PANJ GRANTHI is the name given in Punjabi to a "pothi" or small book containing five chosen texts, from the Guru Granth Sahib. The word "panj" means "five" and "granthi" is the diminutive form of granth (holy book). The Guru Granth Sahib is a large volume and can be enthroned and opened for recitation only in the prescribed ritualistic manner in gurdwaras or in a room especially set apart in a private house for this purpose.
To facilitate private recitation or study of selected barns, small anthologies began to be prepared. They origin of the Gutka (literally a casket of gems; a breviary) is traced to the time of Guru Ram Das. A gutka comprising the text of the Japji in Guru Ram Das own hand is still preserved in a descendant family at Kartarpur, in Jalandhar district of the Punjab.
A gutka as a rule contained one bani, mostly Japji, but later it took the form of the Panj Granthi incorporating five of the banis. The Panj Granthi, as it first appeared, included the Japji by Guru Nanak; So Dar and So Purakh, collectively known as Rehras and containing verses by Guru Nanak and by Guru Ram Das, Sohilla verses by Guru Nanak, Guru Ram Das and Guru Arjan. Also, sometimes Asd ki Var by Guru Nanak, and Anand by Guru Amar Das.
As the number of professional copyists multiplied, gutkas and panj granthis began to have enlarged texts. In the course of time, Panj Granthi, as a title, became a misnomer, for the anthology no longer remained confined to the initial five banis. The name did survive, though more in the symbolic sense. A current Panj Granthi gathered by Bhai Vir Singh (1872-1957) comprises ten banis Japji, Jaap, Shabad Hajara, Rehras, Sohilla, Sidh Gost, Anand, Bavan Akhan, Sukhmani and Asa ki Var.
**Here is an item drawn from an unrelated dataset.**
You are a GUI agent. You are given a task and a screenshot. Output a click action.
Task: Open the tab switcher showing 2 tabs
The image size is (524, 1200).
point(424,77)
Japji, Jaap, Rehras, Sohilla and Anand are usually the five daily prayers of the Sikhs. The devout also include in their daily regimen Shabad Hajare and Sukhmani in the morning. Asa ki Var sung in the gurdwaras in the early hours of the morning. For its constituent texts, Panj Granthi continues exclusively to draw upon the Guru Granth Sahib, whereas the gutkas now include banis from the Guru Granth Sahib as well as from the Dasam Granth.
Also note that Dakhni Oaankaar is part of panj granthi which is not stated above.